Ömürden koskoca bir sene geçip gitti. Düne boylanıp bakarsak neler görürüz? Ders alır mıyız, işte orası karanlık.
Bu sene de sevgiden çok konuşamayacağız, yine güzelliklerden bahsedemeyeceğiz. Yoğun bir sene, yoğun gündem ama elde var "hüsran".
Dolar ve euro ikilisi pek yerinde duramayan çocuk gibi yaramazlık peşinde, yalnız güldürmedi, sevindiremedi. Sonunda normal seviyeye düştü desek de marketlerde fiyatlara hala çok yüksek. Ateş pahası her şey.
Eskiden fakir fukaranın yediği nohut, fasulye şimdilerde ağa yemeği. Mercimek, o da ne? Makarna? O da rafta ki arkadaşlarından geri kalmayayım demiş!
Ülke iki kutba bölünmüş, dinleyince hepsi haklı. Peki, haklı olmak yeterli mi? Yüksek mertebeden bakınca insanlar çok küçük gözükür, o zaman halkın içine karışın ama bir şartla. Kapatın mikrofonları, kameraları. Görünen çoğu zaman yalan değil mi?

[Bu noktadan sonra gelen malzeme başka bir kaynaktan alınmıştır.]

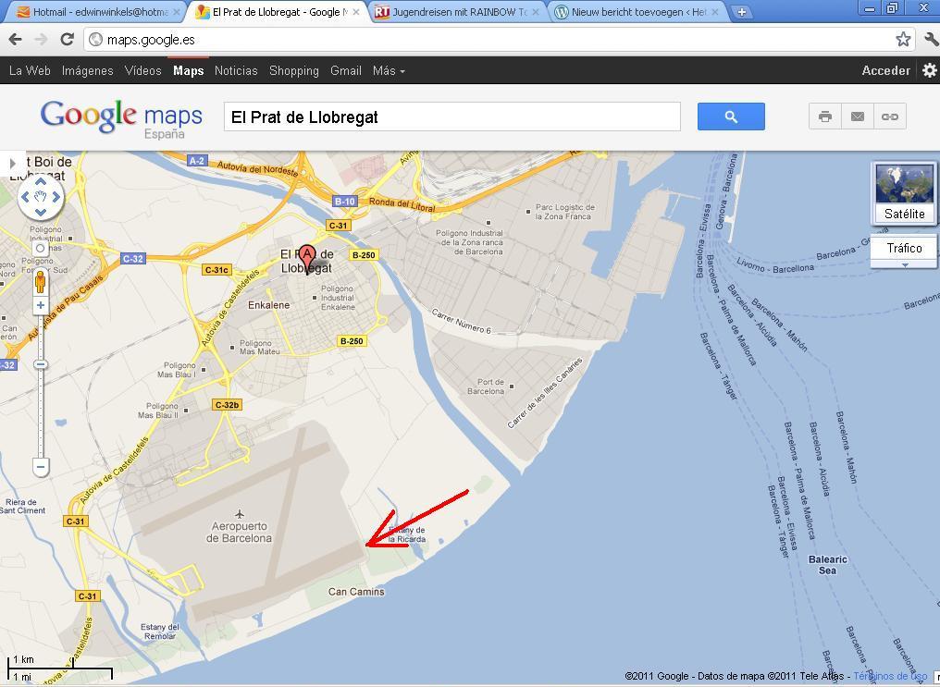
Task: Switch to Satélite map view
Action: [x=904, y=193]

Umudu yaraladığınız zaman inam hasta düşer. Ekonomik anlamda zorluk çeken kimse ne yapsın politikayı? Onu düşünecek hal gerekir.

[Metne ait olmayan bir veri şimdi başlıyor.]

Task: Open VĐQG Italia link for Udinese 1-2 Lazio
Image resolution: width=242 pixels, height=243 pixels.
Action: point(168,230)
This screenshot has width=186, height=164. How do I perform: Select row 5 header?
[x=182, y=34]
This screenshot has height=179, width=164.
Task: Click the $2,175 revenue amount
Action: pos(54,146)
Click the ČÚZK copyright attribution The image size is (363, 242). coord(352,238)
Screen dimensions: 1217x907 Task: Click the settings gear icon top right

Gelelim şehrimize. Alanya için bu sene geçtiğimiz yıldan daha iyi, hareketli geçti. Yağmasa da damladı. Şehirde yıkılan otellerin yerine yapılan daireler biraz can sıktı. İş imkanının azaldığı anlamına gelen bu yatırımlar kimi güldürdü, bilmem.

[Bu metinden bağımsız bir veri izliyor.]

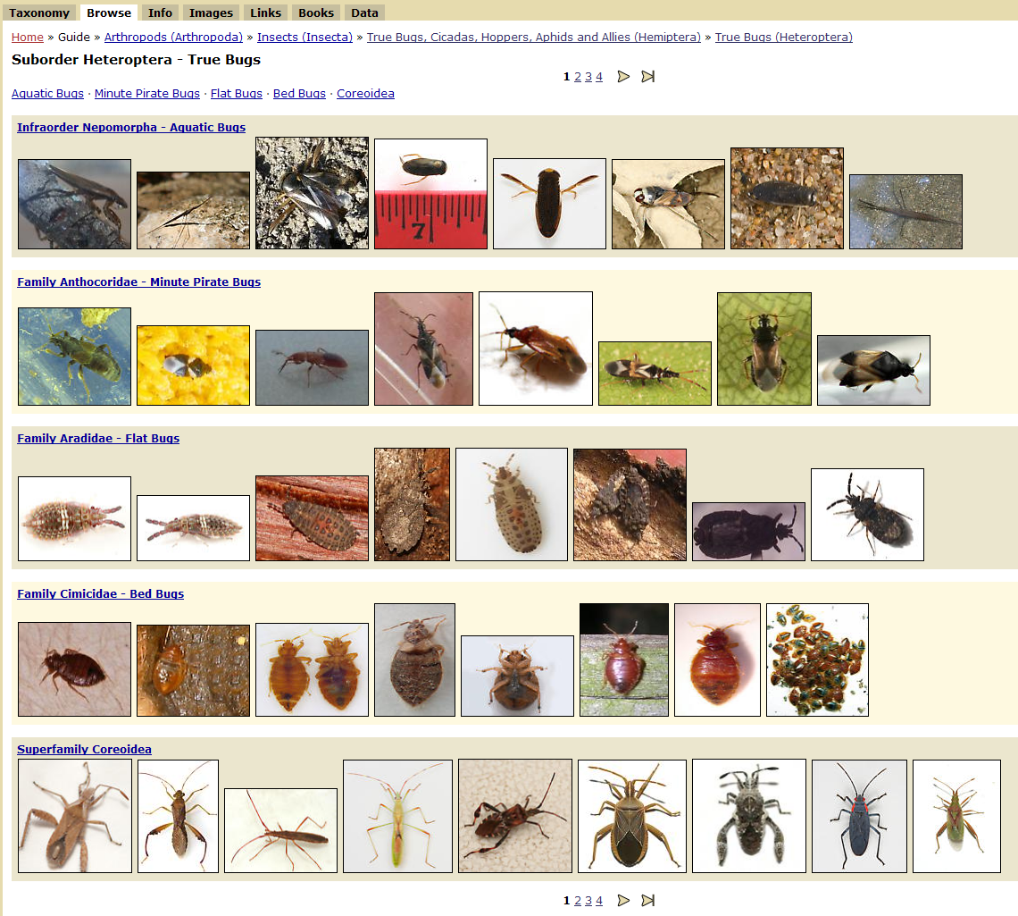The image size is (1018, 916).
Task: Click the Minute Pirate Bugs quick link
Action: pyautogui.click(x=146, y=93)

Alanya meyve cenneti, turizm kentidir. Ama sanırım birkaç seneye sadece turizm kenti diyeceğiz. Gidişat bunu gösteriyor. Geç olmadan güç olan yapılsa mı?
Politik çekişmeleri sevmediğim gibi, boş sözleri, boş işleri zaman kaybı olarak görmek gerektiğini hatırlatıp, insanlık adına önemli adımların atılmasını diliyorum. Umarım yeni sene son iki seneyi aratmaz...
Cümleten iyi seneler. Seneye, 2022 de görüşmek üzere. Hoşça kalın.